◆ **SHORT EXERCISE 1**
Please edit the cord-cutting thread's part that opens with the words containing "I have downloaded" and closes with "hear them speak.........". Give it again with "Eastern Europe" replaced by "Western Europe".
◆ **SHORT EXERCISE 2**
Answer these questions from the cord-cutting thread:
(a) Which city does the commenter checking antenna placement live in?
(b) How much does a Sling TV subscription cost per month?
(c) Besides its backend role, what other duty does the mythtv backend serve?

I have downloaded Kodi on my FireTV, but haven't found much to do with it yet....
A friend of mine had one set up on a Fire Stick...and all it seemed to be good for was a bunch of live TV feeds from Eastern Europe, lots of stuff out of Russia, etc.
I'm not sure what IPTV is, but will look into it.
I didn't spend all THAT much money...but I did want to balance out geeking out myself and my time and want for something not all cobbled together that doesn't work very well or have a nice clean interface. Sound and picture quality are important to me, so what I have so far seems to fit the bill and only cost a few hundred to put together for the whole house.
Light travels faster than sound. This is why some people appear bright until you hear them speak.........
I salute you for having to balls to do it! As stupid as it sounds, I keep delaying doing something like this because "I can't justify spending that all now", even though I'll end up spending that and more on my Comcast service. My wife and I just have an issue dropping $X at once, even if we'll be spending $2X over time. It's stupid, but I'm glad there is a reasonable setup out there. I'm getting ready for a cable cutting though, by checking antenna placement around the house so we can maximize our TV channels. (I live in Oakland, CA, so it's pretty cool when I can get Bay Area Channels, as well as one or two from Sacramento) My biggest thing is finding someone with reasonable high speed internet and with a reasonable data cap (or none at all) Once I can get that, I may finally just go for it.
Nice writeup. Just wanted to mention that an alternative for those without PS hardware is a raw Sling TV subscription. It goes for $20/mo (+$5 for sports) and runs seamlessly on the FireTV as an app. The interface isn't too bad and definitely passes the wife test.
Btw, I also run Kodi sideloaded on the FireTV despite Amazon's attempts to bury it. Its gets used as a media center for displaying my ripped DVD movies from Netflix for watching later. But it's also a great interface to my mythtv box and HDHomerun tuners. So it's not really useful for viewing OTA within the interface (for that just switch to the native TV's tuner), but it serves as a DVR interface to the mythtv backend for broadcast recordings. The mythtv backend shares duty as a NAS so the hardware cost wasn't one-off for just that purpose.
2 cents.
F*ck Co mcast - F*ck Com cast = F*ck Comc ast + F*ck Comca st * F*ck Comcas t & F*ck C omcast ^ F*ck Co mcast % F*ck Com cast $ F*ck Comc ast # F*ck Comca st
It's a non-justified fee they're increasing, of which consumers can expect more of during Trumps' presidency. Remember that story not too long ago about Verizon and AT&T getting busted and fined because of these fraudulent fees? You can kiss proceedings like that goodbye under Trump. When did you audit where the money from these fees goes? Can you post your proof that these fees and the subsequent increase is justified?
Come to western Canada. One of the larger player (Shaw) asks for your login credentials only when signing on from a new device. Do so, hit accept, and the new MAC address is now tied to your account on any of their open hotspots.
Run any air capture program, get the MAC and you're set. Best is to fake a device like an iPhone or other thing you know will be replaced in a few years. They allow up to 5 (more?) devices per account.
I've snagged literally terabytes this way. Enough to fill my 8x 4TB RAID-Z2 NAS4Free system.
Fuck Shaw the drunk.

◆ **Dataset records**
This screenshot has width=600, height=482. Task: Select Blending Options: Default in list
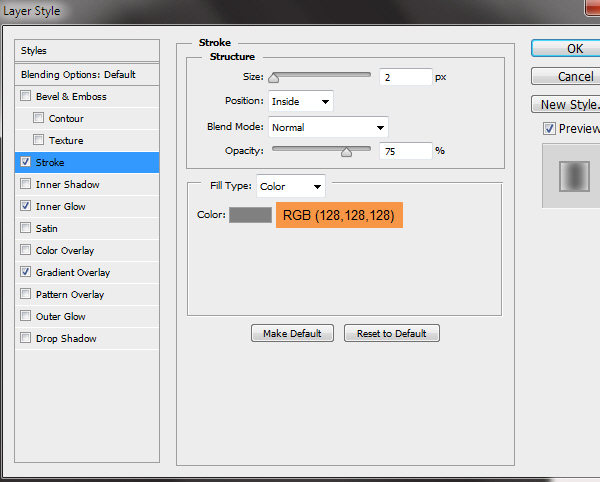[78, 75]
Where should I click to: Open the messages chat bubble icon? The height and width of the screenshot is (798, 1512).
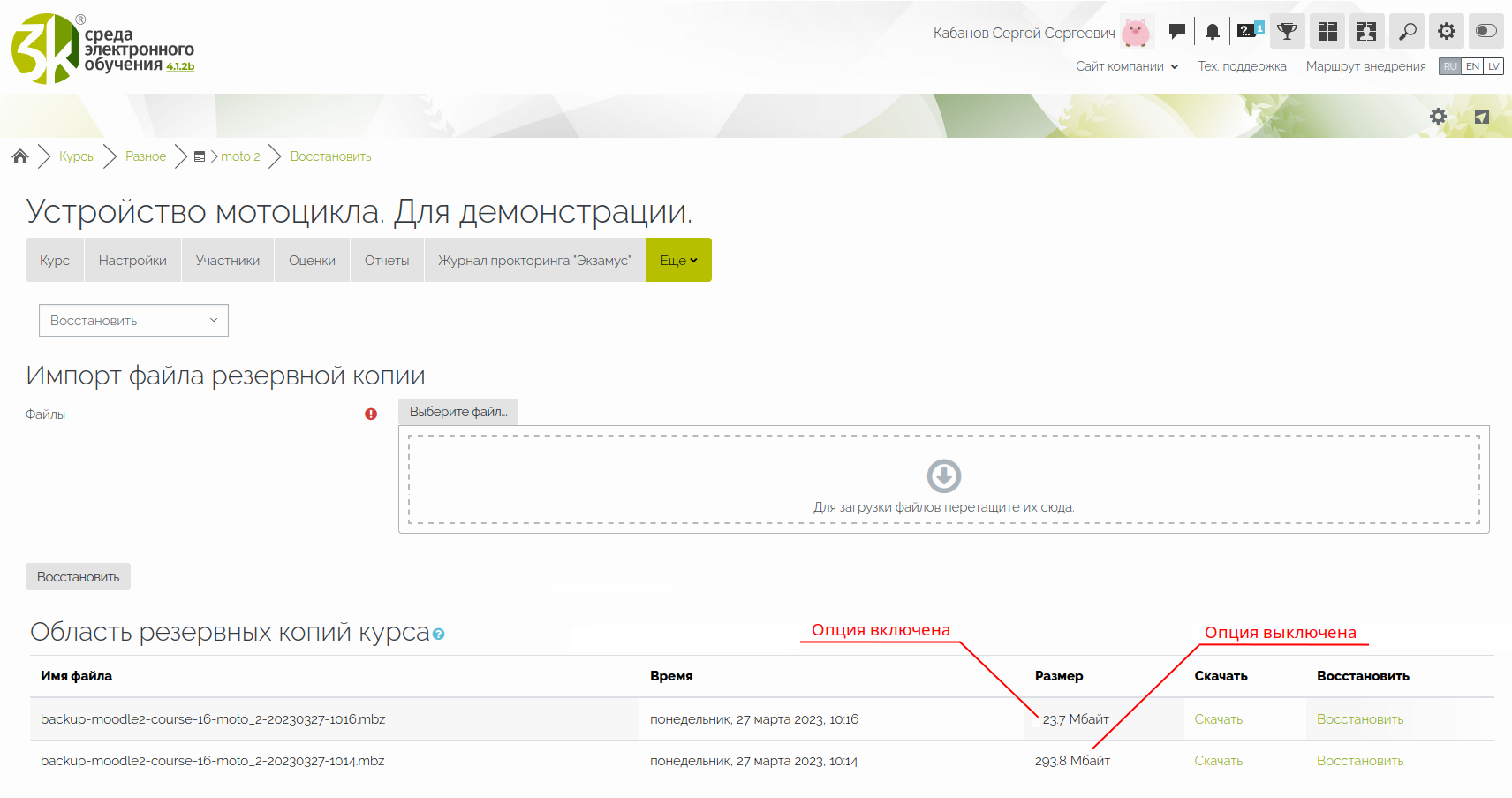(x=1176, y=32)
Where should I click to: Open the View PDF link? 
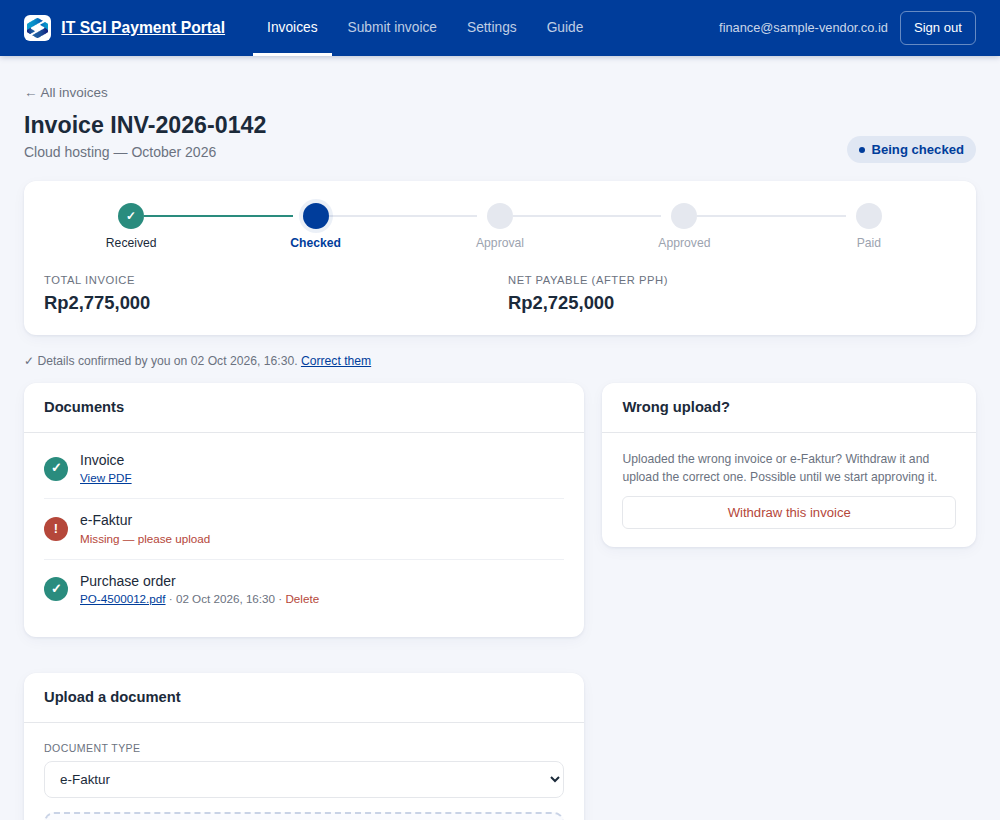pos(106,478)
* * *
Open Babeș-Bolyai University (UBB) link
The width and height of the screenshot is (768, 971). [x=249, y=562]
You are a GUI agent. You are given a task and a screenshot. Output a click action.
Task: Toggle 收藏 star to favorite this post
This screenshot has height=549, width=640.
==
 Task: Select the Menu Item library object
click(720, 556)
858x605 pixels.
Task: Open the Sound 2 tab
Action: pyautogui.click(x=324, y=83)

◆ **FINAL RESULT 1**
I have downloaded Kodi on my FireTV, but haven't found much to do with it yet....
A friend of mine had one set up on a Fire Stick...and all it seemed to be good for was a bunch of live TV feeds from Western Europe, lots of stuff out of Russia, etc.
I'm not sure what IPTV is, but will look into it.
I didn't spend all THAT much money...but I did want to balance out geeking out myself and my time and want for something not all cobbled together that doesn't work very well or have a nice clean interface. Sound and picture quality are important to me, so what I have so far seems to fit the bill and only cost a few hundred to put together for the whole house.
Light travels faster than sound. This is why some people appear bright until you hear them speak.........

◆ **FINAL RESULT 2**
(a) Oakland, CA
(b) $20 a month, plus $5 for sports
(c) It serves as a NAS.